■ Exercise goal
Below are some records. Return exactly the lines from the one with "Where should I click to: Open the Austria" to the one with "Submit the form", and nothing else.

________________

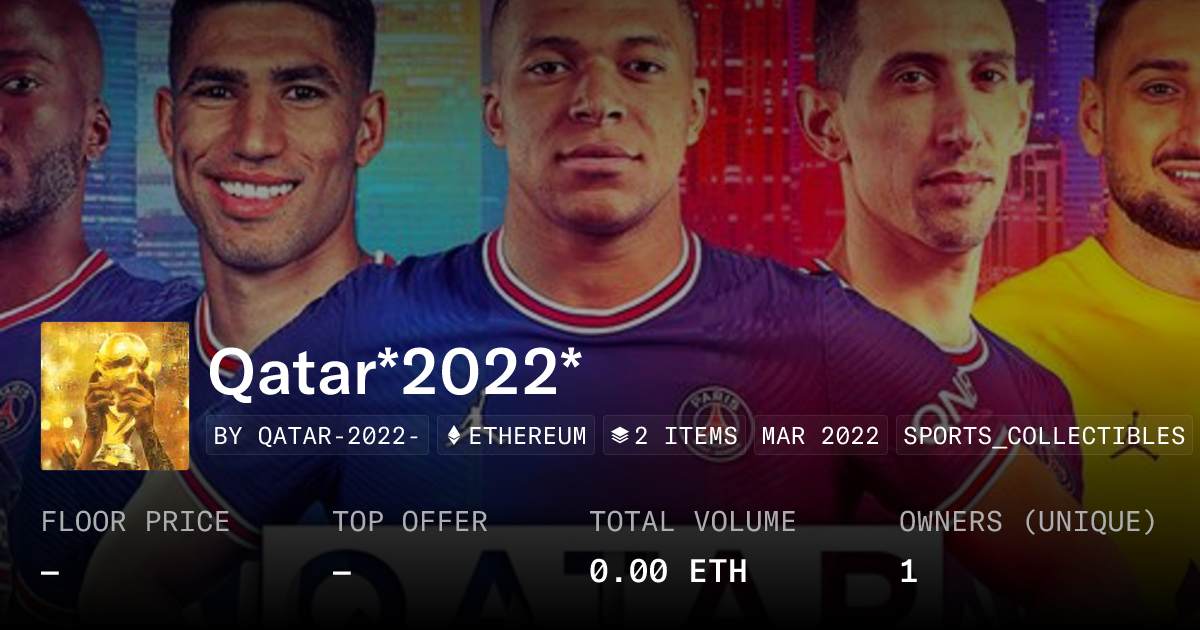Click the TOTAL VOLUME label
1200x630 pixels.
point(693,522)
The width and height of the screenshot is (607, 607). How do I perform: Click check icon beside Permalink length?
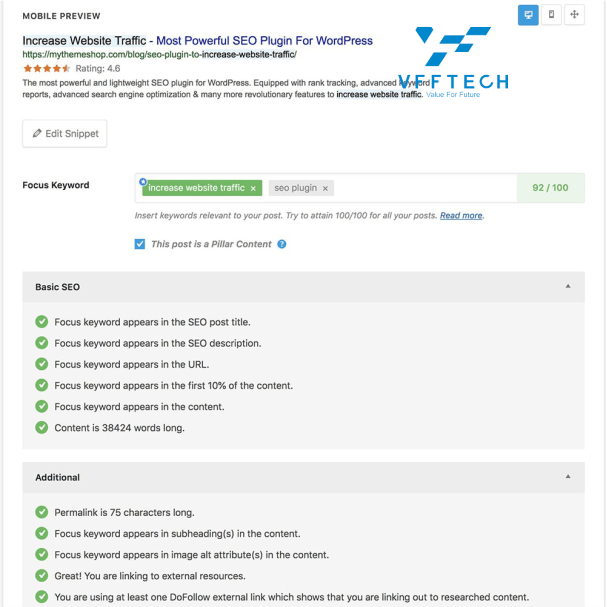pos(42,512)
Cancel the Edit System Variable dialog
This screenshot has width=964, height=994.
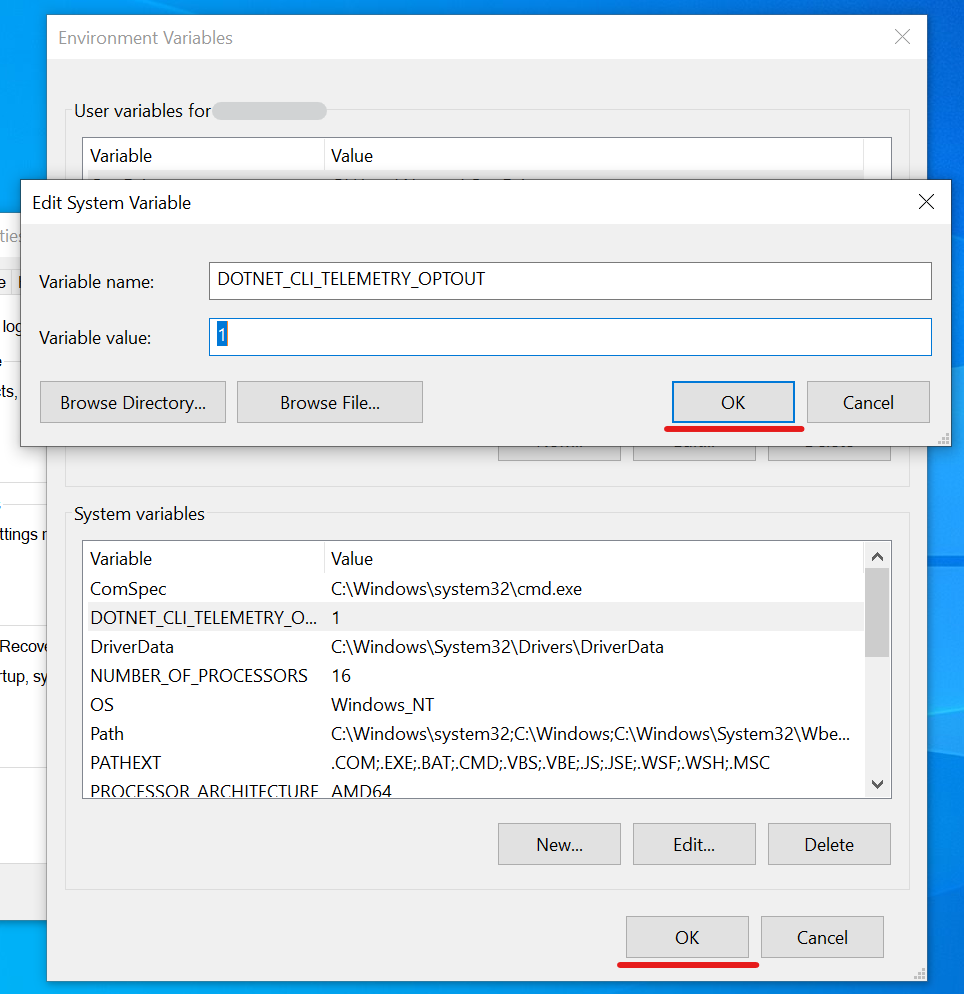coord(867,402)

________________

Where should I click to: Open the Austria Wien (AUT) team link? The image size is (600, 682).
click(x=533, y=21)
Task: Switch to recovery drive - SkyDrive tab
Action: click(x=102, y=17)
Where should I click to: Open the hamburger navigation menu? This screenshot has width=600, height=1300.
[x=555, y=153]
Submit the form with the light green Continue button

________________

■ Response to this exercise
Where should I click to: Open the Austria Wien (AUT) team link? The image size is (600, 682).
click(x=533, y=21)
Task: Switch to recovery drive - SkyDrive tab
Action: click(x=102, y=17)
Where should I click to: Open the hamburger navigation menu? This screenshot has width=600, height=1300.
[x=555, y=153]
Submit the form with the light green Continue button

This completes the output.